With both ends included, repeat exactly the lines of the entries below from the one containing "This screenshot has width=1358, height=636." down to the one containing "Screen dimensions: 1802x982", and no others.

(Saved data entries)
----------------

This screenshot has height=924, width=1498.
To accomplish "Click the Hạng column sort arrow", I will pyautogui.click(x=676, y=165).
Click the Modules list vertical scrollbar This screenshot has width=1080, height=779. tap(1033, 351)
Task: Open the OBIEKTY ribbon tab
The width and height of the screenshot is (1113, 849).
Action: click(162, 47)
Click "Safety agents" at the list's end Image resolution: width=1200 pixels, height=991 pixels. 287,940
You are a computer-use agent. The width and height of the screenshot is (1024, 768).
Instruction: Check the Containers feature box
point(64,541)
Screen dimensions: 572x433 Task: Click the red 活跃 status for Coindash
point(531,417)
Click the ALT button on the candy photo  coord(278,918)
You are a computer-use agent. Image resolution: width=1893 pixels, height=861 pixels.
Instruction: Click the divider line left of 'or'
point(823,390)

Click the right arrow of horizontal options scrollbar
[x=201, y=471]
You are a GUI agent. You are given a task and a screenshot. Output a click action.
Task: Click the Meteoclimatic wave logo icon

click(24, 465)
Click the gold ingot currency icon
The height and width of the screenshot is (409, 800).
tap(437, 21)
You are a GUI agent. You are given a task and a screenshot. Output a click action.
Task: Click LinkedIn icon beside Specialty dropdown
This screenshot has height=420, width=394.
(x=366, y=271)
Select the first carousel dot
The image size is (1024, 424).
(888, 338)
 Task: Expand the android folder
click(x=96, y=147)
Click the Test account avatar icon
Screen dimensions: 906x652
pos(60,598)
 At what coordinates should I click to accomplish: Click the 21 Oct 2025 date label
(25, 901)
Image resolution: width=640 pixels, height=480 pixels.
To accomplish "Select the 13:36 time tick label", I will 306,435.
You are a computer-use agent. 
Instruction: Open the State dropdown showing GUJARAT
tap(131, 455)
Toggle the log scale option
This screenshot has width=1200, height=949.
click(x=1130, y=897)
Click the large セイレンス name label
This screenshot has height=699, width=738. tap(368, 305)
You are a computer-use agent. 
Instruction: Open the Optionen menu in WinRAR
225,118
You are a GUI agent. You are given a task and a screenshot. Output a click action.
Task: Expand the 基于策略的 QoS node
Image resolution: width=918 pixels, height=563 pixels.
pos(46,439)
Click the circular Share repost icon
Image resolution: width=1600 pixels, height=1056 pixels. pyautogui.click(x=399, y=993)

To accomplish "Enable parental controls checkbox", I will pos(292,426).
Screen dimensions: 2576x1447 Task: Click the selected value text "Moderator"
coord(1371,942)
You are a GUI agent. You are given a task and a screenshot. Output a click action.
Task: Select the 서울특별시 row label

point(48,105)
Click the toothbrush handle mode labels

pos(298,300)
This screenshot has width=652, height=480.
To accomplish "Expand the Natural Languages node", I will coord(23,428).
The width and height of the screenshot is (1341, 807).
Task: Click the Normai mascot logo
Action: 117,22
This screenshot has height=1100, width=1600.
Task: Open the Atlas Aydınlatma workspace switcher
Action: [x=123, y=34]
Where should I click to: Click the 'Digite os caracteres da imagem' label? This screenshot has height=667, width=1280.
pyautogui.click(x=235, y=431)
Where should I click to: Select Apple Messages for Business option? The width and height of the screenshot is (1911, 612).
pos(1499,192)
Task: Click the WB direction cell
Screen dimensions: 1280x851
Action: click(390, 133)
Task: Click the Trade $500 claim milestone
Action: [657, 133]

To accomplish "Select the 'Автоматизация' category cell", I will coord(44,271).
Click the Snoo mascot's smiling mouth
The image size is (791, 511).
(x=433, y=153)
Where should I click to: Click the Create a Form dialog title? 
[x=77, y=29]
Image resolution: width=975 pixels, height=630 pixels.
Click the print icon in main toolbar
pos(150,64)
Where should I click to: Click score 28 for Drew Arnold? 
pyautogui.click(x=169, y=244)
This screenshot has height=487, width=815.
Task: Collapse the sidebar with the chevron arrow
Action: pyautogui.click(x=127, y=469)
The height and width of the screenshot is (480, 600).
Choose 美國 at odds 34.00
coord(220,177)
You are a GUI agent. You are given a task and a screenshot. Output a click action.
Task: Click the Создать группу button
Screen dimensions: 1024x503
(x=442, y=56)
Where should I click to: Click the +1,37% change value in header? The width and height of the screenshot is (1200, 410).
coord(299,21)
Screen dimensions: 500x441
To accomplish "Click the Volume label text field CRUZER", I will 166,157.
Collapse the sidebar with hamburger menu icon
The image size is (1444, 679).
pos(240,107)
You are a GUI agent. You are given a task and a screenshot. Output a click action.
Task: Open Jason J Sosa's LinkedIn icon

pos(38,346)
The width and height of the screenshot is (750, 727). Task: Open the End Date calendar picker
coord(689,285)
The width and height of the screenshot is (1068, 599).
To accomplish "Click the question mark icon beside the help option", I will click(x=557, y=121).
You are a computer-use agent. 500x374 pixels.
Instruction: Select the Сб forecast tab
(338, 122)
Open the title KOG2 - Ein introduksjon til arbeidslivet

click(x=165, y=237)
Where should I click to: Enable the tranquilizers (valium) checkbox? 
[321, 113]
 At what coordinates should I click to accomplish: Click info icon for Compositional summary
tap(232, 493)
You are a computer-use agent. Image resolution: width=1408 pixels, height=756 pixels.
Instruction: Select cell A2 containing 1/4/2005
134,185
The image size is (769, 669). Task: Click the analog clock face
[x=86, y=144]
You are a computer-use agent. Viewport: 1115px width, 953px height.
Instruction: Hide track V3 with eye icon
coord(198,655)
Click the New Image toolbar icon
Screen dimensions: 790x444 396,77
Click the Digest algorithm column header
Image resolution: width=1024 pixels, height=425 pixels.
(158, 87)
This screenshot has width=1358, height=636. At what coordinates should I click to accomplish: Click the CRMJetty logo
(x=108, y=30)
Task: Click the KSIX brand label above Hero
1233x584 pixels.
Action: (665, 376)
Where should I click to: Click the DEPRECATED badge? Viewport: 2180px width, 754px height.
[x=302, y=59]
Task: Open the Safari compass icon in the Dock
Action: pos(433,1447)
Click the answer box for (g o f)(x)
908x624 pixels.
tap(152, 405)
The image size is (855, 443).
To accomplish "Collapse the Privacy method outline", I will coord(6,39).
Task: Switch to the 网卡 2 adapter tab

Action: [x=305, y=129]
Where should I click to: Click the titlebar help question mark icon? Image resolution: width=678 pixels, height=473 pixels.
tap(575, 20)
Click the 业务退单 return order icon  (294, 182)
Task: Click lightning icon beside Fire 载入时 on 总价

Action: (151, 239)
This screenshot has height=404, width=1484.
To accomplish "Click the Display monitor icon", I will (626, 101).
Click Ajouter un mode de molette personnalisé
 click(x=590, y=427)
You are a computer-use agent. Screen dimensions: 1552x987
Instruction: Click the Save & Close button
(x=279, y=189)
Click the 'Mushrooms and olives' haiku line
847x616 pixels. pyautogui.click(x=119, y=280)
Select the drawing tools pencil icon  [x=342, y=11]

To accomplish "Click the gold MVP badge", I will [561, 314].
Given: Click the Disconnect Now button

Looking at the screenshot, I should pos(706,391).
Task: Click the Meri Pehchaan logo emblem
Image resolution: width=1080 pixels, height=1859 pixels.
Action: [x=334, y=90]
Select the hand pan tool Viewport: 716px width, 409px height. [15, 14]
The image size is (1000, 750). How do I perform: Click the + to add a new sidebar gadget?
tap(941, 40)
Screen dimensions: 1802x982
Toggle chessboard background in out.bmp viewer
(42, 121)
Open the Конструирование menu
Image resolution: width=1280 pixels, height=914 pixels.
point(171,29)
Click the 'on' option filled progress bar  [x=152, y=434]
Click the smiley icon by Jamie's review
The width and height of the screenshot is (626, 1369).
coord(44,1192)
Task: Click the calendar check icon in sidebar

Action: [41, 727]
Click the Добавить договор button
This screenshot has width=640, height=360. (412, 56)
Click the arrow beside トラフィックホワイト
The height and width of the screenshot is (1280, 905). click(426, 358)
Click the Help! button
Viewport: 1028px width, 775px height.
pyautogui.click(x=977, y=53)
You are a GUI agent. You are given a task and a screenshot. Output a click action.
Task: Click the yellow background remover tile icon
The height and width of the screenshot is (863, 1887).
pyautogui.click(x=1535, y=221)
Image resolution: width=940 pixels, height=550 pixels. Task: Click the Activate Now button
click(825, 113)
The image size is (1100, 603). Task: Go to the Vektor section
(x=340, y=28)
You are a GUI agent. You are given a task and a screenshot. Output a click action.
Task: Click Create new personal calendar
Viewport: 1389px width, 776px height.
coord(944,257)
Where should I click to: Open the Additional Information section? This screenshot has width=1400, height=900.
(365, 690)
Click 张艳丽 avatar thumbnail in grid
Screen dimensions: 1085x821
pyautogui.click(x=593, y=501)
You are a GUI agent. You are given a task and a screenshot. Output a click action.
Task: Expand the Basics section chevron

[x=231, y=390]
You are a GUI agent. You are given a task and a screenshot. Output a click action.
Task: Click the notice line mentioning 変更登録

----------------

## WRITTEN ANSWER
This screenshot has width=1358, height=636. At what coordinates should I click to accomplish: Click the CRMJetty logo
(x=108, y=30)
Task: Click the KSIX brand label above Hero
1233x584 pixels.
Action: (665, 376)
Where should I click to: Click the DEPRECATED badge? Viewport: 2180px width, 754px height.
[x=302, y=59]
Task: Open the Safari compass icon in the Dock
Action: pos(433,1447)
Click the answer box for (g o f)(x)
908x624 pixels.
tap(152, 405)
The image size is (855, 443).
To accomplish "Collapse the Privacy method outline", I will coord(6,39).
Task: Switch to the 网卡 2 adapter tab

Action: [x=305, y=129]
Where should I click to: Click the titlebar help question mark icon? Image resolution: width=678 pixels, height=473 pixels.
tap(575, 20)
Click the 业务退单 return order icon  (294, 182)
Task: Click lightning icon beside Fire 载入时 on 总价

Action: (151, 239)
This screenshot has height=404, width=1484.
To accomplish "Click the Display monitor icon", I will (626, 101).
Click Ajouter un mode de molette personnalisé
 click(x=590, y=427)
You are a computer-use agent. Screen dimensions: 1552x987
Instruction: Click the Save & Close button
(x=279, y=189)
Click the 'Mushrooms and olives' haiku line
847x616 pixels. pyautogui.click(x=119, y=280)
Select the drawing tools pencil icon  [x=342, y=11]

To accomplish "Click the gold MVP badge", I will [561, 314].
Given: Click the Disconnect Now button

Looking at the screenshot, I should pos(706,391).
Task: Click the Meri Pehchaan logo emblem
Image resolution: width=1080 pixels, height=1859 pixels.
Action: [x=334, y=90]
Select the hand pan tool Viewport: 716px width, 409px height. [15, 14]
The image size is (1000, 750). How do I perform: Click the + to add a new sidebar gadget?
tap(941, 40)
Screen dimensions: 1802x982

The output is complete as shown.